Doing x << y (where x: usize and y: u32) panics on debug builds if y is larger than the word size. I want the normal C behavior: this results in all 0s. However, it doesn't look like any of the usize methods support this. The best I can come up with is:
let res = {
let (res, overflow) = x.overflowing_shl(y);
if overflow { 0 } else { res }
};
This will probably be decently fast in practice, but it's pretty ugly (and probably not as fast as a single shift). Is there anything else I can do?
The C behavior is undefined (section 6.5.7 of the C99 standard, still there in C11), in part because common processors can't decide what to do in this case (I believe x86 does the shift modulo-wordsize, where ARMv7 has the behavior you describe until the RHS crosses 255, and I think AArch64 changed this).

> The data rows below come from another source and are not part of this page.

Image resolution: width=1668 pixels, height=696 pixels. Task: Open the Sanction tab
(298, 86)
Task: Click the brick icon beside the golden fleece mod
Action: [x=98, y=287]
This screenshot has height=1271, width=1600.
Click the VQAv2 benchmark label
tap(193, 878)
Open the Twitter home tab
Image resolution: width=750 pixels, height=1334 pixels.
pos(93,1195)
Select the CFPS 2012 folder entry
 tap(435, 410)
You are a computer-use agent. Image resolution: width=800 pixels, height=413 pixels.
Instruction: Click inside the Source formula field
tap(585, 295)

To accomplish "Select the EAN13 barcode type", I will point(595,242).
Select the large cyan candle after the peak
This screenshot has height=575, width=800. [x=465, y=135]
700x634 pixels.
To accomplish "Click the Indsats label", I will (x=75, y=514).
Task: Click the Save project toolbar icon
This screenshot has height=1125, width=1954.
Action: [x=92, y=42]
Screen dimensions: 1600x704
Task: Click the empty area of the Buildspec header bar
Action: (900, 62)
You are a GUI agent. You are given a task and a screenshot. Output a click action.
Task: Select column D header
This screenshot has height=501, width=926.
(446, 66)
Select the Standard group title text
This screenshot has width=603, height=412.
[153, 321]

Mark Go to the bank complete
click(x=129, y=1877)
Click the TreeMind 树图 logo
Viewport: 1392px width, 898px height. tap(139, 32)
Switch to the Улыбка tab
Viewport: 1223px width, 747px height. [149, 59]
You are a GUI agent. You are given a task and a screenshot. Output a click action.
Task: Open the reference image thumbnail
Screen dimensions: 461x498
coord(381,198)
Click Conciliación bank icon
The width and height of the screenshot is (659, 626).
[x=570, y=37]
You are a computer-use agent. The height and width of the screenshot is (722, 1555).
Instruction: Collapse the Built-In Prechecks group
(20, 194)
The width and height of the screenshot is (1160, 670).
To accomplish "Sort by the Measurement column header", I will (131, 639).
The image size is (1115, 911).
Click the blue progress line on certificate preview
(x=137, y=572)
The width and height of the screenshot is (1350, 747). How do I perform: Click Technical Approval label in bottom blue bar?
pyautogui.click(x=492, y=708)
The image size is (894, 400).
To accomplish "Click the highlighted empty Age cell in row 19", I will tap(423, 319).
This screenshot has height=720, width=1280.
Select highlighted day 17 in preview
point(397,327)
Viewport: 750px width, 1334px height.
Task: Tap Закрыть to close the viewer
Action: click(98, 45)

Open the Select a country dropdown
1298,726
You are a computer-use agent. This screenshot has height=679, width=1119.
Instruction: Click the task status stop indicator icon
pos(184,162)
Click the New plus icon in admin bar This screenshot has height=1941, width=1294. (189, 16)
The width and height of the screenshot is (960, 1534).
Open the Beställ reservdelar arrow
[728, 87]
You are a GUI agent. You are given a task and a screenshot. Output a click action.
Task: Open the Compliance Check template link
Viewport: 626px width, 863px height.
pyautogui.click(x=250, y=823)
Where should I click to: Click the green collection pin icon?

So you're going to be paying some runtime cost on most machines to get what you want. The code @birkenfeld suggests is clean, and if you want to avoid boilerplating it, put it in a new Trait and impl it for usize.
Most languages I've seen that define it (such as .Net) take the shift amount modulo the size of the number, since that's what x86 does. (Which is fast, if not useful...)
Hmm. I feel like I've definitely written code that assumes that the overflowing shift is valid (and results in 0), but it's possible that I just wrote code that used that assumption to justify its correctness in edge cases that, in practice, I never tested it with.
I know this thread is quite old, but instead of opening a new one I thought I just use this...
I'm also facing the issue: attempt to shift left with overflow any use of this value will cause an error.
As my "shift assignment" is part of a const fn this approach: x.checked_shl(y).unwrap_or(0) is not working. Is there any option to solve this inside a const fn?